=== Given passage ===

-=-=-=-=-

Friday, May 29, 2009

Mommy Hood


So many people have asked me..."How does it feel to be a mom?" Well is feels amazing. It has been a little over two weeks and it is the best feeling I have ever had in my life.  I sit and stare at her for hours. I say prayers over and I constantly thank God for giving her to me. Maurice keeps telling me how amazing she is and how he is so happy to raise her with me. This feeling is like nothing I have ever felt before. 

As you all know that I am doing the "40 day bonding" with her. I am sooo happy I decided to do it because I am really getting to know her. Many people have told me that they can watch her while I get a break. I dont want a break. She will never be so small and innocent like this again and I want to cherish every moment. Every little noise, every smile, every cry, when she falls asleep in my arms. To see her big brown eyes staring up at me, I realize that life is so precious and I want to spend all the time I can get with her. I might even extend my 40 days. However, when she is 14 and thinking she is 21 make sure you offer to take her off of my hands then. lol Right now I am enjoying and taking in everything.

My friend Terrisha hit it on the nose when she wrote in my mother's day card. She said, "how does it love at first sight feel?"  This is the ultimate love at first sight. I love Skyla with everything I have.

-=-=-=-=-

=== Recorded data ===
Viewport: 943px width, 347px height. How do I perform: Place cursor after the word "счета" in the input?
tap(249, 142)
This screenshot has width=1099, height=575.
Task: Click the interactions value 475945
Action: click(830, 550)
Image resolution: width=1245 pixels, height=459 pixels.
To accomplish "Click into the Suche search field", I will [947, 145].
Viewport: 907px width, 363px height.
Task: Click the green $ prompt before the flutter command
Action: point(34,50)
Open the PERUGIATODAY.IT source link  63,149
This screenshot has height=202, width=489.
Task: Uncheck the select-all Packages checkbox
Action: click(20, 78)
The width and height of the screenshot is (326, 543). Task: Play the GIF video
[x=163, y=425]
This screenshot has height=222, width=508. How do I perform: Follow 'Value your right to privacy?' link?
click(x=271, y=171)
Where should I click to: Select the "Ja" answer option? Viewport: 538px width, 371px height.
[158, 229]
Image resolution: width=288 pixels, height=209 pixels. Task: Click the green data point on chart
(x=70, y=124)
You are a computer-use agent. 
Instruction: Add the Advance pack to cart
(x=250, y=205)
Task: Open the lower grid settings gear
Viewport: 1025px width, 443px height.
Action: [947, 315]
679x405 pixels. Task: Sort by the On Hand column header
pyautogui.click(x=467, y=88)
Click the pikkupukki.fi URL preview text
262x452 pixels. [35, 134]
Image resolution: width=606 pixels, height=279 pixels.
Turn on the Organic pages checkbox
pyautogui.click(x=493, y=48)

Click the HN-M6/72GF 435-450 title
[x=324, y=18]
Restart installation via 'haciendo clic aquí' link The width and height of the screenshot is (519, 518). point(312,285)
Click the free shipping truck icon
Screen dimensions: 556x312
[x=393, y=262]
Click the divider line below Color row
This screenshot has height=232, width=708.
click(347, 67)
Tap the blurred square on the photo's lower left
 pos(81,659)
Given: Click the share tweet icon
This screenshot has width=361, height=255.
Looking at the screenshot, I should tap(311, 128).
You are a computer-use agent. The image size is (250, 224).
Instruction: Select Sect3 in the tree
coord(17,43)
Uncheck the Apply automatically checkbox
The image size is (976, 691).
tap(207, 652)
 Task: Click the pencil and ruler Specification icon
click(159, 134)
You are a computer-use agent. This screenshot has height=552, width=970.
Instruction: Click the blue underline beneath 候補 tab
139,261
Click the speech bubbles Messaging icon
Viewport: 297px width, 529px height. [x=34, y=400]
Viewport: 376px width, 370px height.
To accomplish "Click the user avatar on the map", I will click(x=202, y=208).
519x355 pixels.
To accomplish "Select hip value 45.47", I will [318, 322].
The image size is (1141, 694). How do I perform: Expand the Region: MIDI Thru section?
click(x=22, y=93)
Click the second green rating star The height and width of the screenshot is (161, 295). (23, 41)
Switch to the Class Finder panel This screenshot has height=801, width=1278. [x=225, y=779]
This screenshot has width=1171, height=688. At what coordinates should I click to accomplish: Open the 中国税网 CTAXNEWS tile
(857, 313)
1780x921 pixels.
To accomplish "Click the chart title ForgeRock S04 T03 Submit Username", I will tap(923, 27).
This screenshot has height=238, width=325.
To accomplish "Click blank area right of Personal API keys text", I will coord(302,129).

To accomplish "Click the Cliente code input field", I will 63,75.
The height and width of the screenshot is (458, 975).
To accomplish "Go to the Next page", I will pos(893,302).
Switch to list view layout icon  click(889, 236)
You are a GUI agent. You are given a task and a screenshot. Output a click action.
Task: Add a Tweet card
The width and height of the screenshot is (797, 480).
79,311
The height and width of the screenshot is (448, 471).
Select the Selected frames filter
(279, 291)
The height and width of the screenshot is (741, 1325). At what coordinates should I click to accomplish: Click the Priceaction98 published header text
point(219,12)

-=-=-=-=-

=== Questions to answer ===
a: Rewrite everything from "So many people" down to "ever felt before." in the blog post about being a new mom, replacing each "amazing" with "wonderful".
b: Write the next part of the blog post about being a new mom, picking up after its last sentence.

=== Outputs by task ===
a:
So many people have asked me..."How does it feel to be a mom?" Well is feels wonderful. It has been a little over two weeks and it is the best feeling I have ever had in my life.  I sit and stare at her for hours. I say prayers over and I constantly thank God for giving her to me. Maurice keeps telling me how wonderful she is and how he is so happy to raise her with me. This feeling is like nothing I have ever felt before.

b:
Monday, May 18, 2009

Skyla is born!



Skyla Marie was born May 8, 2009 weighing 6 pounds and 15 oz. 20 and a half inches long at 3:09pm.

My delivery story:

Things did not go as planned. My contractions started at 3:36am on Thursday morning 5/7/09. Called Momma Haize (my Doula) after an hour when we realized that they were not stopping. I tried to lay back down and relax but that was not happening. Woke up my mom around 8. She got up fixed gritts and eggs for me. lol Put on some music so I can dance out the pain. Did the stanky leg which both my boyfriend and friends got a big kick out of. Went to the pool. And yes the contractions are still coming 5 mins apart. We stayed at the house til about 6:30 that evening and then I could not take it anymore and we went to the hospital. Only to find out I was only 1cm dilated. What! ahhhhhhh so we decide to stay at the hospital after a hard desision. After some drugs from a hot doctor. I go to sleep and get a little bit of rest. My doctor comes in to see me in the morning. I have now dilated 4cm,

After laying there, and eating ice chips, talking and praying that the baby drops and I would dilate. I get all the way up to 8 and a half cm and stayed there for 3 hours. My doctor comes in to check me and I am now at 7cm. I swelled to the point where now I was going backward. He looked at me and said "you know what we have to do." I cried and cried and was so scared. They prep me for a c-section. Minutes later I was looking at my princess. I am still in a lot of pain. On 8 weeks of light bedrest. But when I look at this little girl I forget for a second the pain I am feeling and I just smile.

Thursday, May 7, 2009

In Labor!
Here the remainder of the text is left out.